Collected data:
──────

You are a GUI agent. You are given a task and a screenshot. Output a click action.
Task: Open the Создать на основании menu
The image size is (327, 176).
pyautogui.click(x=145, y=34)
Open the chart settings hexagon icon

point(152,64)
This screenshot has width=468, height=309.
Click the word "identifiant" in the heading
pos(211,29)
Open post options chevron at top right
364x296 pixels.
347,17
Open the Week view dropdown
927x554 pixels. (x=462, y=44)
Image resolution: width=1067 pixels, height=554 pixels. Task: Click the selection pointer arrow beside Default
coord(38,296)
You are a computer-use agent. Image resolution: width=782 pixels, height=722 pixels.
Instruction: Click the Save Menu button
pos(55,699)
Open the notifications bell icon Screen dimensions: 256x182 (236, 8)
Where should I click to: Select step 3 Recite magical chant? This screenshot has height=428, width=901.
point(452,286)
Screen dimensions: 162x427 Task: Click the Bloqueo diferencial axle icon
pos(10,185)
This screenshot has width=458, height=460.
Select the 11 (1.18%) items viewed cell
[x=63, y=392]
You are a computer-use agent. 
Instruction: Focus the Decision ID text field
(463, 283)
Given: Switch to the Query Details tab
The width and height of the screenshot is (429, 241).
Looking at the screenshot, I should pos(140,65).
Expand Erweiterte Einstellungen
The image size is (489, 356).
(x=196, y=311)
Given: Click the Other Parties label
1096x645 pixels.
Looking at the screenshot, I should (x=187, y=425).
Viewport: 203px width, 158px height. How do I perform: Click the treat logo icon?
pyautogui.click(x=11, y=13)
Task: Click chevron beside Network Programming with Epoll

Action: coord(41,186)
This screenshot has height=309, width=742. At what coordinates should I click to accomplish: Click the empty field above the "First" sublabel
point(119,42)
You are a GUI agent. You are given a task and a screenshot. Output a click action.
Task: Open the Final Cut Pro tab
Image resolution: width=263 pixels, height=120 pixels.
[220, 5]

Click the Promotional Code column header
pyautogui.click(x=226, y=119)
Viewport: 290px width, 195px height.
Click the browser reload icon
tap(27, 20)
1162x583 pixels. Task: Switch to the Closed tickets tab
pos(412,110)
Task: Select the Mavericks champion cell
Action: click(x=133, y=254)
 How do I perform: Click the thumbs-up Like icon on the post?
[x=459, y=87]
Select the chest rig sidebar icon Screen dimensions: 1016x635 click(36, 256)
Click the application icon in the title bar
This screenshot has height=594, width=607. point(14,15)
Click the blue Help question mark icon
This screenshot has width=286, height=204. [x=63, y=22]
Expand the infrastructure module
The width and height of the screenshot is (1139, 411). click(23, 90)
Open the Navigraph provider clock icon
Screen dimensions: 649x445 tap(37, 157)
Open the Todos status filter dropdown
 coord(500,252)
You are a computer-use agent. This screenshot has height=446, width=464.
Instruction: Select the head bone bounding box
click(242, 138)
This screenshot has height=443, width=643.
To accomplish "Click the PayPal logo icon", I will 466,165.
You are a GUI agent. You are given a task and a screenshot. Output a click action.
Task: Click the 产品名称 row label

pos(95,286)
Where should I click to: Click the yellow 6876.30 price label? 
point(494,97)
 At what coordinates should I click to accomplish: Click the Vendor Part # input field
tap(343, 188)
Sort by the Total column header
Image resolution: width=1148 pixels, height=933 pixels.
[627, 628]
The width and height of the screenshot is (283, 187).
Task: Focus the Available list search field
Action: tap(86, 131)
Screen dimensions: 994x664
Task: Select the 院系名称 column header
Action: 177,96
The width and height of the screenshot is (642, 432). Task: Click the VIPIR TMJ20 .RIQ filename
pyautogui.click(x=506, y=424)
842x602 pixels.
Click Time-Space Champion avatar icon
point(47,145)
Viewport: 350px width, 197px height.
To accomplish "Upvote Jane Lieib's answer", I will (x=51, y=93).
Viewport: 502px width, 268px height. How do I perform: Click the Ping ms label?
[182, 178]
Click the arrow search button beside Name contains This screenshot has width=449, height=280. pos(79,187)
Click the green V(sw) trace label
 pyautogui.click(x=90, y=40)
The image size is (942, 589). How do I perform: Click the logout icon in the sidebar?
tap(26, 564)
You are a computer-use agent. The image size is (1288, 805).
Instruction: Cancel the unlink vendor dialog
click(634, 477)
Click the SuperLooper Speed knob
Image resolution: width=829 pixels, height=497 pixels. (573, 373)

──────

> [WORK INSTRUCTION]: Repeat all the lines above, keeping them exactly as they are.

> [WRITTEN SOLUTION]:
You are a GUI agent. You are given a task and a screenshot. Output a click action.
Task: Open the Создать на основании menu
The image size is (327, 176).
pyautogui.click(x=145, y=34)
Open the chart settings hexagon icon

point(152,64)
This screenshot has width=468, height=309.
Click the word "identifiant" in the heading
pos(211,29)
Open post options chevron at top right
364x296 pixels.
347,17
Open the Week view dropdown
927x554 pixels. (x=462, y=44)
Image resolution: width=1067 pixels, height=554 pixels. Task: Click the selection pointer arrow beside Default
coord(38,296)
You are a computer-use agent. Image resolution: width=782 pixels, height=722 pixels.
Instruction: Click the Save Menu button
pos(55,699)
Open the notifications bell icon Screen dimensions: 256x182 (236, 8)
Where should I click to: Select step 3 Recite magical chant? This screenshot has height=428, width=901.
point(452,286)
Screen dimensions: 162x427 Task: Click the Bloqueo diferencial axle icon
pos(10,185)
This screenshot has width=458, height=460.
Select the 11 (1.18%) items viewed cell
[x=63, y=392]
You are a computer-use agent. 
Instruction: Focus the Decision ID text field
(463, 283)
Given: Switch to the Query Details tab
The width and height of the screenshot is (429, 241).
Looking at the screenshot, I should pos(140,65).
Expand Erweiterte Einstellungen
The image size is (489, 356).
(x=196, y=311)
Given: Click the Other Parties label
1096x645 pixels.
Looking at the screenshot, I should (x=187, y=425).
Viewport: 203px width, 158px height. How do I perform: Click the treat logo icon?
pyautogui.click(x=11, y=13)
Task: Click chevron beside Network Programming with Epoll

Action: coord(41,186)
This screenshot has height=309, width=742. At what coordinates should I click to accomplish: Click the empty field above the "First" sublabel
point(119,42)
You are a GUI agent. You are given a task and a screenshot. Output a click action.
Task: Open the Final Cut Pro tab
Image resolution: width=263 pixels, height=120 pixels.
[220, 5]

Click the Promotional Code column header
pyautogui.click(x=226, y=119)
Viewport: 290px width, 195px height.
Click the browser reload icon
tap(27, 20)
1162x583 pixels. Task: Switch to the Closed tickets tab
pos(412,110)
Task: Select the Mavericks champion cell
Action: click(x=133, y=254)
 How do I perform: Click the thumbs-up Like icon on the post?
[x=459, y=87]
Select the chest rig sidebar icon Screen dimensions: 1016x635 click(36, 256)
Click the application icon in the title bar
This screenshot has height=594, width=607. point(14,15)
Click the blue Help question mark icon
This screenshot has width=286, height=204. [x=63, y=22]
Expand the infrastructure module
The width and height of the screenshot is (1139, 411). click(23, 90)
Open the Navigraph provider clock icon
Screen dimensions: 649x445 tap(37, 157)
Open the Todos status filter dropdown
 coord(500,252)
You are a computer-use agent. This screenshot has height=446, width=464.
Instruction: Select the head bone bounding box
click(242, 138)
This screenshot has height=443, width=643.
To accomplish "Click the PayPal logo icon", I will 466,165.
You are a GUI agent. You are given a task and a screenshot. Output a click action.
Task: Click the 产品名称 row label

pos(95,286)
Where should I click to: Click the yellow 6876.30 price label? 
point(494,97)
 At what coordinates should I click to accomplish: Click the Vendor Part # input field
tap(343, 188)
Sort by the Total column header
Image resolution: width=1148 pixels, height=933 pixels.
[627, 628]
The width and height of the screenshot is (283, 187).
Task: Focus the Available list search field
Action: tap(86, 131)
Screen dimensions: 994x664
Task: Select the 院系名称 column header
Action: 177,96
The width and height of the screenshot is (642, 432). Task: Click the VIPIR TMJ20 .RIQ filename
pyautogui.click(x=506, y=424)
842x602 pixels.
Click Time-Space Champion avatar icon
point(47,145)
Viewport: 350px width, 197px height.
To accomplish "Upvote Jane Lieib's answer", I will (x=51, y=93).
Viewport: 502px width, 268px height. How do I perform: Click the Ping ms label?
[182, 178]
Click the arrow search button beside Name contains This screenshot has width=449, height=280. pos(79,187)
Click the green V(sw) trace label
 pyautogui.click(x=90, y=40)
The image size is (942, 589). How do I perform: Click the logout icon in the sidebar?
tap(26, 564)
You are a computer-use agent. The image size is (1288, 805).
Instruction: Cancel the unlink vendor dialog
click(634, 477)
Click the SuperLooper Speed knob
Image resolution: width=829 pixels, height=497 pixels. (573, 373)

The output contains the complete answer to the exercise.